Patented algorithms such as the RSA public-key algorithm, CAST or IDEA
are a different issue, correct? I understand that all of these
particular algorithms have provisions for non-commercial use. If they
didn't, would there be a problem with putting them in the spec?
I'm afraid your understanding of the rules is somewhat out of date. This is
indeed the way it used to be, but it isn't any longer.
The current rules seem quite clear to me -- pure intellectual property issues
are something the IETF doesn't factor into their protocol design decisions. If
they are known they have to be documented, and an attempt has to be made to
obtain reasonable licensing terms (whatever that means), but that's it. As
such, there is no problem requiring a patented algorithm in a protocol, even if
the patent isn't easily licensable or has no provisions for non-commercial use.
The only way to keep such an algorithm out of the standard is to use the
interoperability requirements to say it cannot advance to draft because of a
lack of interoperable implementations, but all this means is that two different
parties have to be able to get a license, not that anyone has to be able to.
(And in this era of routine patent portfolio swaps among the big boys this
requirement is totally meaningless in practice.)
So there is no problem using RSA, Diffie-Hellman, LZW, or designing protocols
that negotiate compression along with encryption (this idea is patented,
believe it or not), or for that matter the 40-bit variant of DES that IBM
apparently has patented. (I'm still looking for a reference to this last, BTW,
but cannot find one that includes a useful description of the technique, let
alone a description of what the patent actually covers.)
The issue with RC2 isn't that it is covered by a trade secret and that trade
secrets never expire (this is one of Keith's pet peeves, but there's nothing in
the rules that forbids it that I know of), it is that trade secrets imply
confidentiality restrictions and such restrictions are forbidden regardless of
their origin. If a variant of trade secret existed that didn't require
confidentiality it would be perfectly acceptable under current IETF rules, even
if its IP claim never expired. (Of course such a variant cannot possibly exist
as the very foundation of trade secrecy lies in its confidentiality.)
Keith's point here is that he believes the IETF's rule of having to keep IP
issues out of the decision process means that RC2's trade secret status cannot
be used as a basis of rejecting the protocol. My counter is that the trade
secret status is irrelevant, it is the confidentiality restrictions implied by
this status that are unacceptable, and I find no language anywhere that allows
for an exception to the rules against confidentiality restrictions because the
confidentiality restriction arises as a result of a trade secret.

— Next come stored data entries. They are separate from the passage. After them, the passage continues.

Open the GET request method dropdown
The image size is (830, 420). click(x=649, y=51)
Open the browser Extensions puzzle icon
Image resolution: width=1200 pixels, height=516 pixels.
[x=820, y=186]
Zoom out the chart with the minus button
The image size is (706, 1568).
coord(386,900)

BTW, I happen to disagree with the way the IETF chooses to treat patents now
and I argued against it at some length when the rule change was made, but the
consensus went the other way. This means, BTW, that should this WG decide to
replace RC2 with, say, the patented 40-bit IBM DES variant you would have to
license this new patent to implement S/MIME, and it would be just too bad if
IBM didn't have reasonable licensing terms available for it. See why I don't
like the present policy all that much?